++++ INFORMATION GIVEN ++++

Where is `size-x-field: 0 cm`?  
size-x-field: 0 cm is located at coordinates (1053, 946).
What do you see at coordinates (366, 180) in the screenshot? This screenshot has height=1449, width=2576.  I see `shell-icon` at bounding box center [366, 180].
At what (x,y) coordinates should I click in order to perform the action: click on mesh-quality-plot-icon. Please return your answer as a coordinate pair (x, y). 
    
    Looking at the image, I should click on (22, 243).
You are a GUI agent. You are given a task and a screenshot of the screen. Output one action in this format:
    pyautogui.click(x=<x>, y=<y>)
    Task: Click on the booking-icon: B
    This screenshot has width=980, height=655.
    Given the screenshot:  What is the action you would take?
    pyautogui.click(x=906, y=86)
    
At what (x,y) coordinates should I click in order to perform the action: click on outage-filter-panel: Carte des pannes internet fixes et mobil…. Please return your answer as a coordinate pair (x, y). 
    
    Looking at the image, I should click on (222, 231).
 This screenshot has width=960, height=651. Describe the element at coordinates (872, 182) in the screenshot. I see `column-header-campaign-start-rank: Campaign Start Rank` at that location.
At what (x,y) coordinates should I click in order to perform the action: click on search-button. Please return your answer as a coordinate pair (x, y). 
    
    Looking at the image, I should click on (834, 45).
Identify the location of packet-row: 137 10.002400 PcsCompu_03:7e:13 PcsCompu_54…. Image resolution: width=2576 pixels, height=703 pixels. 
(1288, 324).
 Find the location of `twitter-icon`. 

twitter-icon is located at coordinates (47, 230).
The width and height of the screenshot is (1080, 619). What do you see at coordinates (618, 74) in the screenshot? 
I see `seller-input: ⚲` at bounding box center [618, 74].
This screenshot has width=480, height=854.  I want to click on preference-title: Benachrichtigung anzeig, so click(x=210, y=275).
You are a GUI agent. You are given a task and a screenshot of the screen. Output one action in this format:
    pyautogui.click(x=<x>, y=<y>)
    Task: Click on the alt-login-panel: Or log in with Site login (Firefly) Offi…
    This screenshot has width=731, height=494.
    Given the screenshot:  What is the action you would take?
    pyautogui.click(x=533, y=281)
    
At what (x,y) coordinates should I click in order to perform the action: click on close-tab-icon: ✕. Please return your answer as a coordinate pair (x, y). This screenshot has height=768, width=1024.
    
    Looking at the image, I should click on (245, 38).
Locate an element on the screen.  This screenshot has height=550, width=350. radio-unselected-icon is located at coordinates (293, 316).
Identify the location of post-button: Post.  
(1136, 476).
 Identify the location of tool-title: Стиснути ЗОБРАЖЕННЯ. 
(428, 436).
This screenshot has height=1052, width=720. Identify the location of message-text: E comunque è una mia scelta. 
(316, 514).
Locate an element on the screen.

++++

● **PROBLEM DETAILS**: Copy the lines of the records verbatim, from the start of the records through the line that contains "What do you see at coordinates (366, 180)", with that line included.

● **RESPONSE**:
Where is `size-x-field: 0 cm`?  
size-x-field: 0 cm is located at coordinates (1053, 946).
What do you see at coordinates (366, 180) in the screenshot? This screenshot has height=1449, width=2576.  I see `shell-icon` at bounding box center [366, 180].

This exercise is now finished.